Tricuspid Repair at Pulmonary Valve Replacement Does Not Alter Outcomes in Tetralogy of Fallot

Ann Thorac Surg. 2015 Jan 14. pii: S0003-4975(14)01981-X. doi: 10.1016/j.athoracsur.2014.09.086. [Epub ahead of print]

Tricuspid Repair at Pulmonary Valve Replacement Does Not Alter Outcomes in Tetralogy of Fallot.

Cramer JW1Ginde S2Hill GD1Cohen SB2Bartz PJ2Tweddell JS3Earing MG4.

Comment: In this article Cramer et al. compared the outcomes of pulmonary valve replacement with or without concomitant tricuspid valve repair. Tricuspid regurgitation often develops due to right ventricular volume overload due to residual pulmonary regurgitation in TOF patients. This study focused on the question whether correction of only pulmonary regurgitation is sufficient in these patients or whether concomitant TV repair should be performed.

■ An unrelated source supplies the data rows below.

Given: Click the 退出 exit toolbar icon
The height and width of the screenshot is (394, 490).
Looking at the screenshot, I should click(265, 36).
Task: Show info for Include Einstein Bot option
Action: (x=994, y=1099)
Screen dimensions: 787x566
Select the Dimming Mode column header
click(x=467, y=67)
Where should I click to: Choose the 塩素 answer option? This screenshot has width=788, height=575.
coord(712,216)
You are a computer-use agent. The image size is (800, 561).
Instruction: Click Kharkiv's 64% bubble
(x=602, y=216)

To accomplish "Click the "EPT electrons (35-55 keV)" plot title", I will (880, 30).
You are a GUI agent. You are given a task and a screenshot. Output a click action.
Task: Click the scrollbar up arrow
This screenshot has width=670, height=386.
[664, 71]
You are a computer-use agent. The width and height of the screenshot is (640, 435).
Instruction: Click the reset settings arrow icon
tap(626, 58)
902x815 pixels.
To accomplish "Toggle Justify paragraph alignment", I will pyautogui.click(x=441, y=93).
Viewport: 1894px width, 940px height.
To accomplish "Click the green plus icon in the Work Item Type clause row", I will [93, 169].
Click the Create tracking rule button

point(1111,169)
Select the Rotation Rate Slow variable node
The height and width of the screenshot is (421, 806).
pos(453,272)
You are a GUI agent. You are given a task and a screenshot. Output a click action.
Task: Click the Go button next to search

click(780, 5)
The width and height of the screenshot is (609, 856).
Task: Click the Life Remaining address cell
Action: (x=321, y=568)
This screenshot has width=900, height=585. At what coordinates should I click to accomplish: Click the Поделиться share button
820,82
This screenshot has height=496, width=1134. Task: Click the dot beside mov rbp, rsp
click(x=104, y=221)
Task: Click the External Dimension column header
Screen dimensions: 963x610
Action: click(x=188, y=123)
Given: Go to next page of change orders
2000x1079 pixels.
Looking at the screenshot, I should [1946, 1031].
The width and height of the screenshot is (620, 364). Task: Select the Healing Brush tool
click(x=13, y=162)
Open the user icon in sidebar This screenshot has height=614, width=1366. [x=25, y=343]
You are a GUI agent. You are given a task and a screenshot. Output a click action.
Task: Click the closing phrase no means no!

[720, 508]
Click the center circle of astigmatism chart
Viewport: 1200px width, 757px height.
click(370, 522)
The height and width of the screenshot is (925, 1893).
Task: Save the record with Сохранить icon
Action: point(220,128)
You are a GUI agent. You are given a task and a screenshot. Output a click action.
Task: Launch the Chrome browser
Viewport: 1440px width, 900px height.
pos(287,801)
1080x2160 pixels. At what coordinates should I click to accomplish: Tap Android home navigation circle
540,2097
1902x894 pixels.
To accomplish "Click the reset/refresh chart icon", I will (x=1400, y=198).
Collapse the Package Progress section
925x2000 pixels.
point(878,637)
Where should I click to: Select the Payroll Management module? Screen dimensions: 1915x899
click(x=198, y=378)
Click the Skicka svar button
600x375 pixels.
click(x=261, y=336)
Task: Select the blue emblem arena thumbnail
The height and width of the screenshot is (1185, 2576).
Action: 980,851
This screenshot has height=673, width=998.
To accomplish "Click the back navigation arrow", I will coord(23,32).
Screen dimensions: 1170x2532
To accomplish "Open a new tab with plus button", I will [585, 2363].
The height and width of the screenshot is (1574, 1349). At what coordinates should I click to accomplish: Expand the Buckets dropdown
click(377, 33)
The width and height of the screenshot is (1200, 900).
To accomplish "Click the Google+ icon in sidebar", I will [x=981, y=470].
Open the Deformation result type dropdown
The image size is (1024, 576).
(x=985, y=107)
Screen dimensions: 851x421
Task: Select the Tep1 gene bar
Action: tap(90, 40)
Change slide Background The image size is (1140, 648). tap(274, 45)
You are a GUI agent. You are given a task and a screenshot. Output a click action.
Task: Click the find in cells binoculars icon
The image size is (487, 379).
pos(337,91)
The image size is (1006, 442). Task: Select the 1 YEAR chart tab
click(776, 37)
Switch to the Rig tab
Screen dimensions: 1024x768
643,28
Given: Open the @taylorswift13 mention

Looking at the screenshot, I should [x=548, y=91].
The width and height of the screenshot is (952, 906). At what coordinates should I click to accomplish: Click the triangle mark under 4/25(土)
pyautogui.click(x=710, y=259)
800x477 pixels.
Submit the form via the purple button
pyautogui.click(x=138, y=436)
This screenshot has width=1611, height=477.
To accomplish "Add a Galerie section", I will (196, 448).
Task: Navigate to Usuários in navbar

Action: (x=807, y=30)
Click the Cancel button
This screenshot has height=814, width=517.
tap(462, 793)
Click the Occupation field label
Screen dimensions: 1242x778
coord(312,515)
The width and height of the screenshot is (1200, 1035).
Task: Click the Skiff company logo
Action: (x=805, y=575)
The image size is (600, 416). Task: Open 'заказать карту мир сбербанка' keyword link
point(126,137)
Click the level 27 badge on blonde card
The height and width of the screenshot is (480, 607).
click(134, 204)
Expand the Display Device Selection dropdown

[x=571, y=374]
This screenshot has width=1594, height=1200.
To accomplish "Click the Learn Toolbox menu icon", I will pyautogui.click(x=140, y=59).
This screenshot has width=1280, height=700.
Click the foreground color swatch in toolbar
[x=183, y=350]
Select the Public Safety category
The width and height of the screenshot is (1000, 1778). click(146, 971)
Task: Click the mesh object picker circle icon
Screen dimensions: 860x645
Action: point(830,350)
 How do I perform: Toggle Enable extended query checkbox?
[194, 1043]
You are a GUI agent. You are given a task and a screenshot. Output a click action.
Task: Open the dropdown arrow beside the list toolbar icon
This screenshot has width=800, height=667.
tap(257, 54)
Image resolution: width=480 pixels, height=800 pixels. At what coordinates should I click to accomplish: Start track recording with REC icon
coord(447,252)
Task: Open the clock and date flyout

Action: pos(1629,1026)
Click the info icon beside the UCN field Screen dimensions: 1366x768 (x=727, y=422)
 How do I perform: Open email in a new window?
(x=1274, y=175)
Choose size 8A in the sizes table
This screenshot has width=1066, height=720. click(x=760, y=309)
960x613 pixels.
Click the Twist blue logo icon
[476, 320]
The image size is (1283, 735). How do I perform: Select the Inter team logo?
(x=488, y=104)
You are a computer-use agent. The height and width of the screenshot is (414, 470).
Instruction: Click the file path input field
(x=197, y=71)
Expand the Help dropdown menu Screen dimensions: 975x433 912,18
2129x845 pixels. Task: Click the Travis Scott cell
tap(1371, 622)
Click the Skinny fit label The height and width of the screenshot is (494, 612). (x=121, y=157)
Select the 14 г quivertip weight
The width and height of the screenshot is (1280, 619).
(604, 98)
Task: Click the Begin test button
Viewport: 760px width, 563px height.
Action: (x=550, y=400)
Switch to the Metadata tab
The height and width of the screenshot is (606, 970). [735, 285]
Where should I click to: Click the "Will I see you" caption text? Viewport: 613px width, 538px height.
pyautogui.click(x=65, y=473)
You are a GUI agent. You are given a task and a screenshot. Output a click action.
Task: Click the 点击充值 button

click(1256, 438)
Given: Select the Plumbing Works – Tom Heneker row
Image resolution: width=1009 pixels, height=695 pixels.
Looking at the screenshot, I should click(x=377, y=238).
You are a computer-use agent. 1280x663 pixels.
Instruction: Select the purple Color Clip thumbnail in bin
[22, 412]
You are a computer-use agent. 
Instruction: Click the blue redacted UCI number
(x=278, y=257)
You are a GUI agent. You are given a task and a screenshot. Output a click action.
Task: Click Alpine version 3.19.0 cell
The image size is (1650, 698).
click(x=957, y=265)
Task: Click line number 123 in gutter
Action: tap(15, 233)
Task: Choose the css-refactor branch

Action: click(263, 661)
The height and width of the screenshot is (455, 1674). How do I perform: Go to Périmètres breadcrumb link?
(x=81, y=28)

The present study included 36 patients who had moderate or severe preoperative tricuspid regurgitation. In both patients with (n=18) or without (n=18) concomitant TV surgery the degree of tricuspid regurgitation markedly decreased. There was no difference between both groups in postoperative RV size or TR severity (PS=NS for both). The authors conclude there is no beneficial effect of TV surgery. However, the main limitation of this study is it’s retrospective design which led to substantial baseline differences between both groups. The authors corrected for this with a small subgroup analysis of patients with severe TR only. Further investigation may focus on clinical and long-term outcomes of PVR in patients with moderate or severe TR.